Passage →
The immigration cap: Potential borders between law firms and trainees
Rajiv Naik advises firms on how best to prepare for and manage the risk of an exceeded immigration cap for tier 2 visa applications when hiring non-EEA lawyers and trainees
Since David Cameron first came to the fore in 2011, his Conservative government introduced an immigration cap/quota, limiting the number of migrants who can live and work in the UK. The cap, however, was not implemented across all of the immigration categories - far from it.
In fact, the cap was applied to, and continues to apply to, tier 2 general (work authorisation) visa applications submitted from outside the UK, excluding roles paying above £155,300. Those who fall under the cap are therefore new hires to a business, applying for their tier 2 general visas from outside the UK, and will earn less than £155,300. Dependants of certain UK students applying for tier 2 general visas are also covered.

Dataset excerpt →
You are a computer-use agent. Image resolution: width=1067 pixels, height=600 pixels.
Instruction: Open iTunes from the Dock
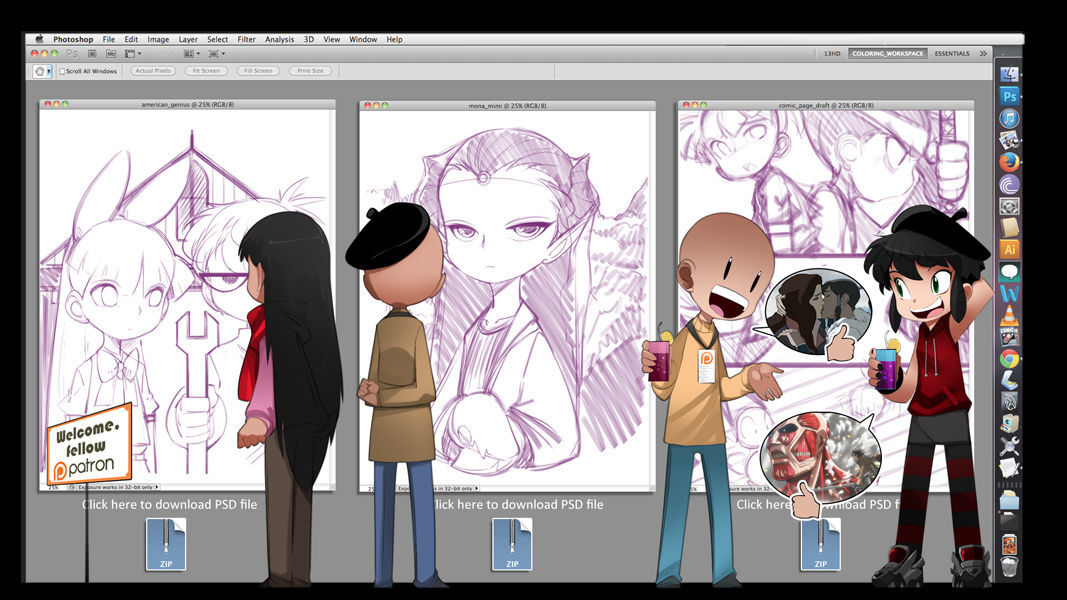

Set problem 1 → From the article on the UK immigration cap, list the conditions a person must meet to fall under the cap.
Set problem 2 → Continue the article on the UK immigration cap from the point where it stops.

Answer 1 →
- Being a new hire to a business
- Applying for a tier 2 general visa from outside the UK
- Earning less than £155,300

Answer 2 →
For the last four years, UK law firms, together with other organisations that sponsor foreign workers, have not been impacted by the cap. This all changed on 11 June of this year when the cap was exceeded, resulting in a large number of firms being unable to obtain visas for lawyers they wanted to hire.
How does the cap work?
For a new hire to apply for a tier 2 general visa, the sponsoring law firm will need to advertise the role in the UK and undertake a resident labour market test before the visa application can be submitted.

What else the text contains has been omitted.